[Stored records]
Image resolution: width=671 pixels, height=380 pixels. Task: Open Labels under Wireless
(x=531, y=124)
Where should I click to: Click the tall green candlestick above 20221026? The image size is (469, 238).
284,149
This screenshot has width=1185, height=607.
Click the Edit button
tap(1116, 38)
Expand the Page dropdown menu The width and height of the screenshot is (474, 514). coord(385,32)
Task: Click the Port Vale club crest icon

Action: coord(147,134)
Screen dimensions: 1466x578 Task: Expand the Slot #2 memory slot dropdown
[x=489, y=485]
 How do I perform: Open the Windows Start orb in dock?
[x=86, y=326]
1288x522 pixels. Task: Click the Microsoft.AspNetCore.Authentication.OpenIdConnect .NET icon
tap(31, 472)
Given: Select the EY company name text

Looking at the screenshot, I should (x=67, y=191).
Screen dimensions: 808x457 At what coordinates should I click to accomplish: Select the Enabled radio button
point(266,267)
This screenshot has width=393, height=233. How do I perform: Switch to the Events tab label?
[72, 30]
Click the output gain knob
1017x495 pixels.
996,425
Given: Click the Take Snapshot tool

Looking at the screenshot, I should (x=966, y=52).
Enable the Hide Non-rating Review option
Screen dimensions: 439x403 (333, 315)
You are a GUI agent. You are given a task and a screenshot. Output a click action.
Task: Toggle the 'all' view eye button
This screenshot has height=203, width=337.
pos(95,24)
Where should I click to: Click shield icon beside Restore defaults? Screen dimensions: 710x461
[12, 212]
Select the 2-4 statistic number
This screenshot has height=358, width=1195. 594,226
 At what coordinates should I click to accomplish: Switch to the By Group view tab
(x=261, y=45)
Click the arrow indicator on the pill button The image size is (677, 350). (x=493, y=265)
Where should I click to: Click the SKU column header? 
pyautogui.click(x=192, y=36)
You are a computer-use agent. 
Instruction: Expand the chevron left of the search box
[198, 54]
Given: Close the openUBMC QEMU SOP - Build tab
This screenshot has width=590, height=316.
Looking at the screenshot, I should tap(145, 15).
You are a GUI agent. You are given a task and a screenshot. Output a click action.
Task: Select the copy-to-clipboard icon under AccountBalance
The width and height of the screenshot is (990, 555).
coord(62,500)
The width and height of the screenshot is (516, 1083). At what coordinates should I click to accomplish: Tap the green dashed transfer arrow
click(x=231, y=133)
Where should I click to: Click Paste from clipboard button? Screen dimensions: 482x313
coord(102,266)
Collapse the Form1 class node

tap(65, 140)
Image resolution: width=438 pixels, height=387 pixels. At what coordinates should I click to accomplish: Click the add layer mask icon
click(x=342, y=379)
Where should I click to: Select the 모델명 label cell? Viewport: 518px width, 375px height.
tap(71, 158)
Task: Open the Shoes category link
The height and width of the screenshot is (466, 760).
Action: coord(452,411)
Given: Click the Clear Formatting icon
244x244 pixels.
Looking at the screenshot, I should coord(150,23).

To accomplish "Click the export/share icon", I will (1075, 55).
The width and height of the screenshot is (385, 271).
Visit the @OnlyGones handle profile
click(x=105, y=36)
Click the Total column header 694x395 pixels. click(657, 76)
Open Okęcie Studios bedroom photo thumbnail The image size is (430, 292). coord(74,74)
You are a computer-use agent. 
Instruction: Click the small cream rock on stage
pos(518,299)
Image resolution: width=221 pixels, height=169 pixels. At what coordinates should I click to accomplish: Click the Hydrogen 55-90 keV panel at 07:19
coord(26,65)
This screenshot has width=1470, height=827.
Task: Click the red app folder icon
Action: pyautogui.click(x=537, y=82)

# [Prompt]
Line by line, reproduce the data above exactly.

# [Written answer]
Image resolution: width=671 pixels, height=380 pixels. Task: Open Labels under Wireless
(x=531, y=124)
Where should I click to: Click the tall green candlestick above 20221026? The image size is (469, 238).
284,149
This screenshot has width=1185, height=607.
Click the Edit button
tap(1116, 38)
Expand the Page dropdown menu The width and height of the screenshot is (474, 514). coord(385,32)
Task: Click the Port Vale club crest icon

Action: coord(147,134)
Screen dimensions: 1466x578 Task: Expand the Slot #2 memory slot dropdown
[x=489, y=485]
 How do I perform: Open the Windows Start orb in dock?
[x=86, y=326]
1288x522 pixels. Task: Click the Microsoft.AspNetCore.Authentication.OpenIdConnect .NET icon
tap(31, 472)
Given: Select the EY company name text

Looking at the screenshot, I should (x=67, y=191).
Screen dimensions: 808x457 At what coordinates should I click to accomplish: Select the Enabled radio button
point(266,267)
This screenshot has width=393, height=233. How do I perform: Switch to the Events tab label?
[72, 30]
Click the output gain knob
1017x495 pixels.
996,425
Given: Click the Take Snapshot tool

Looking at the screenshot, I should (x=966, y=52).
Enable the Hide Non-rating Review option
Screen dimensions: 439x403 (333, 315)
You are a GUI agent. You are given a task and a screenshot. Output a click action.
Task: Toggle the 'all' view eye button
This screenshot has height=203, width=337.
pos(95,24)
Where should I click to: Click shield icon beside Restore defaults? Screen dimensions: 710x461
[12, 212]
Select the 2-4 statistic number
This screenshot has height=358, width=1195. 594,226
 At what coordinates should I click to accomplish: Switch to the By Group view tab
(x=261, y=45)
Click the arrow indicator on the pill button The image size is (677, 350). (x=493, y=265)
Where should I click to: Click the SKU column header? 
pyautogui.click(x=192, y=36)
You are a computer-use agent. 
Instruction: Expand the chevron left of the search box
[198, 54]
Given: Close the openUBMC QEMU SOP - Build tab
This screenshot has width=590, height=316.
Looking at the screenshot, I should tap(145, 15).
You are a GUI agent. You are given a task and a screenshot. Output a click action.
Task: Select the copy-to-clipboard icon under AccountBalance
The width and height of the screenshot is (990, 555).
coord(62,500)
The width and height of the screenshot is (516, 1083). At what coordinates should I click to accomplish: Tap the green dashed transfer arrow
click(x=231, y=133)
Where should I click to: Click Paste from clipboard button? Screen dimensions: 482x313
coord(102,266)
Collapse the Form1 class node

tap(65, 140)
Image resolution: width=438 pixels, height=387 pixels. At what coordinates should I click to accomplish: Click the add layer mask icon
click(x=342, y=379)
Where should I click to: Select the 모델명 label cell? Viewport: 518px width, 375px height.
tap(71, 158)
Task: Open the Shoes category link
The height and width of the screenshot is (466, 760).
Action: coord(452,411)
Given: Click the Clear Formatting icon
244x244 pixels.
Looking at the screenshot, I should coord(150,23).

To accomplish "Click the export/share icon", I will (1075, 55).
The width and height of the screenshot is (385, 271).
Visit the @OnlyGones handle profile
click(x=105, y=36)
Click the Total column header 694x395 pixels. click(657, 76)
Open Okęcie Studios bedroom photo thumbnail The image size is (430, 292). coord(74,74)
You are a computer-use agent. 
Instruction: Click the small cream rock on stage
pos(518,299)
Image resolution: width=221 pixels, height=169 pixels. At what coordinates should I click to accomplish: Click the Hydrogen 55-90 keV panel at 07:19
coord(26,65)
This screenshot has width=1470, height=827.
Task: Click the red app folder icon
Action: pyautogui.click(x=537, y=82)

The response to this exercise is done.